One has to look at the reasoning why civilian deaths are okay in our actions, but deaths of official U.S. personal by Soleimani are not okay, and that goes beyond whose side you are on.

Jumping to another historic loss of life as an example, dropping the atomic bomb killed tens of thousands of civilians but probably saved one million lives including our soldiers, Japanese soldiers, and perhaps hundreds of thousands of Japanese civilians.

Clearly the bomb was a good choice, overall, for numbers of people killed.  Not so much for those who died, however.  But still, you really can’t argue with the numbers.

As another example, the U.S. has lost far more people, by the numbers, as American soldier casualties in our mid east wars than we lost in the initial attack on 911 that started this overseas campaign.

As a professional analyst, I’ve had to ask tough questions, such as how many lives might we have lost if we didn’t go over there, but just put in place the same security precautions in airports, borders, and all ports of entry. Did the lost American soldier lives save any lives here, or were our domestic lives saved almost exclusively by the security precautions?

I don’t have an answer for that, but it is a question worth asking.  And one possible answer is that few additional lives were saved by our military operations, meaning that thousands and thousands of American deaths and far more wounded may have been a result of our own knee-jerk reaction to strike back, rather than choosing the best course of action for our people.  And if that is the case, then we caused more American deaths than the 911 terrorists did without protecting ourselves any better.

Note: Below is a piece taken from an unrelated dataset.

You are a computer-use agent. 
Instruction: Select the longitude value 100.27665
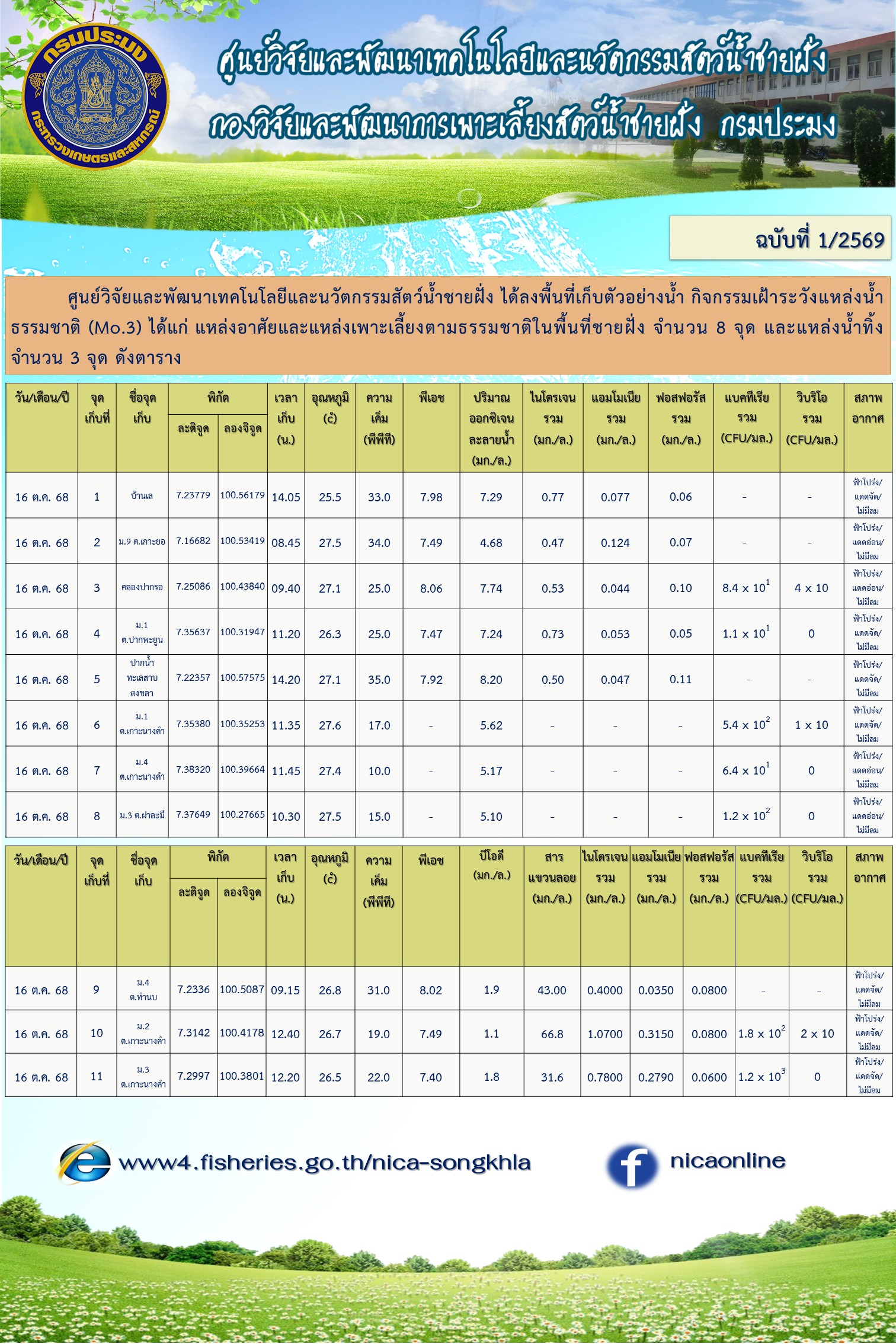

But then you have to look at our standing in the world – would we be attacked more because we would have been seen weak if we hadn’t gone over to strike back?  And would that perception of weakness have cause more American deaths?  Tough questions with no clear answers. That’s why policy is such a murky area.  But  you have to ask the questions or you just thrash around blindly, reacting to everything without making progress toward clear cut goals.

So in point, let me say that there is no question that Soleimani was a bad man.  He killed our people without remorse.  On the other hand, we killed more of his “kind” by far, and also without remorse because we believe it was justified, though that is really hard to support with facts – especially since much of the animosity toward us if from long term policy in which we installed the Shah who horribly abused his people bolstered by our ongoing support.  Who among us would sit back happily if another country had done that to us?

Now in closing, let me simply suggest that bandying about the numbers of how many of our own he killed or the counterpoint of how many of his we killed is a pointless line of reasoning.  We might better spend our time contemplating the future course of relationship among our people, just as we now have a tremendously strong bond with the Japanese people and government, even though they killed far more Americans in WWII than all middle eastern terrorists and war soldiers combined, and even though we blew two whole Japanese civilian towns off the map.

And finally, and most important, let us consider the tearing up of the Iran treaty against great international support, the re-imposition of sanctions, and the killing of one of their most beloved leaders, and ask if that best advances the long-term goal of peace?

And let us do this before we thrash out again in retribution against those who attacked us because we assassinated a hero of theirs who in his career had a hand in the deaths of 600 Americans.

Here’s the link to one of many articles on civilian casualties caused by American actions in the middle east. And a note.  We were told multiple times by the intelligence agency personnel working on our projects to never use U.S. news sources in gathering data because they are too biased.  They suggested to use only the Christian Science Monitor in this country, as it is always based on fact and non-biased reporting, and overseas to use the BBC and Al Jazeera, both of which tell it more like it is than any other U.S. news sources.  Shocked me, but in gather data for our reports, I quickly discovered they were right.